Barefoot and Pregnant addresses the Fifty Shades of Grey post at Bad Catholic.
There's nothing I'm going to add, except that all I could think when I read it was not about the problems in his particular post, but about the bigger picture. What does it say about our society that this topic is being talked about at all, whether in a Catholic context or not? Just to be clear: talking about rape among conservative Catholics: embarrassing. Talking about perverted sexual fantasies: perfectly fine! Yes, he got reprimanded pretty roundly, and apologized more than once...but he felt comfortable approaching the topic in the first place, and that is where the heart of the problem lies. Not with him but with everyone else, because that is not normal, and it sure as hell ain't how it used to be. And no, it's not just because of the book. The book is the product of this growing trend, not the cause.

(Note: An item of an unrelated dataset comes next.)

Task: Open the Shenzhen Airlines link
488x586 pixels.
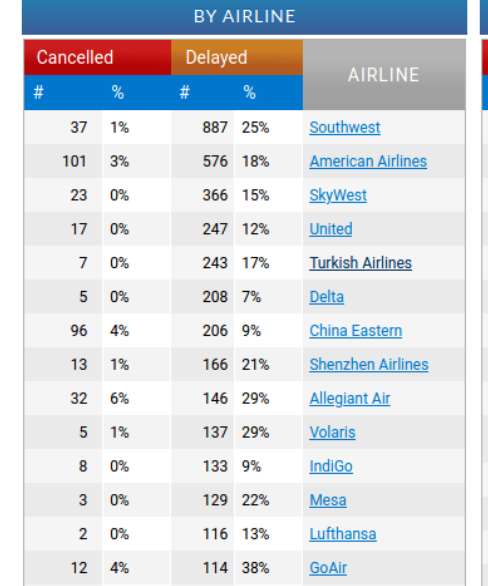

Kind of like how immodest dress is the product of a culture that treats women like sexual objects, not the cause. Symptoms: that's what they are.
Because it's also gleeful, gruesome violence against women on tv all the time. And the guy from Princess Bride doesn't like it:
“The biggest public mistake I ever made was that I chose to do Criminal Minds in the first place,” he says. “I thought it was something very different. I never thought they were going to kill and rape all these women every night, every day, week after week, year after year. It was very destructive to my soul and my personality...I’m concerned about the effect it has. Audiences all over the world use this programming as their bedtime story. This isn’t what you need to be dreaming about.”Oh, but this isn't Chairo; it's not women get harassed in the street or anything. Well, at least they are doing something:
The members of the group patrolled during the recent Eid al-Adha festival celebrations, armed with cans of black and white spray paint, attacking, pinning down, and scarlet-lettering the shit out of grabbers and gropers with the words "I Am a Harasser." Mostly men themselves, the activists wore matching fluoro jackets with "Harassment Prevention" scrawled across their backs in Arabic.Look, all I'm saying about all of this is that it's everywhere, and I want to know why, because something seems to be breaking down in our society. Oh, but oh my gosh, it's just so BORING. Violence against women...it's so trite! It's not sexy like talking about contraception or the Theology of the Body; it doesn't make us feel like heroes by condemning women right and left for getting abortions because, ya know, we don't have to actually do anything about that. It's the laws that have to change, not us.
I spent all last week thinking about the Marshall McLuhan.
Why is this understanding of "the medium is the message" particularly useful? We tend to notice changes - even slight changes (that unfortunately we often tend to discount in significance.) "The medium is the message" tells us that noticing change in our societal or cultural ground conditions indicates the presence of a new message, that is, the effects of a new medium. With this early warning, we can set out to characterize and identify the new medium before it becomes obvious to everyone - a process that often takes years or even decades. And if we discover that the new medium brings along effects that might be detrimental to our society or culture, we have the opportunity to influence the development and evolution of the new innovation before the effects becomes pervasive.Or, in more poetic terms, "it's all I'm doing now / Listening for patterns in the sound / Of an endless static sea."
Well, this was just supposed to be a list of links, and not a cohesive narrative, but so much for that idea and the bulk of my evening. Someday maybe I'll update my other blog.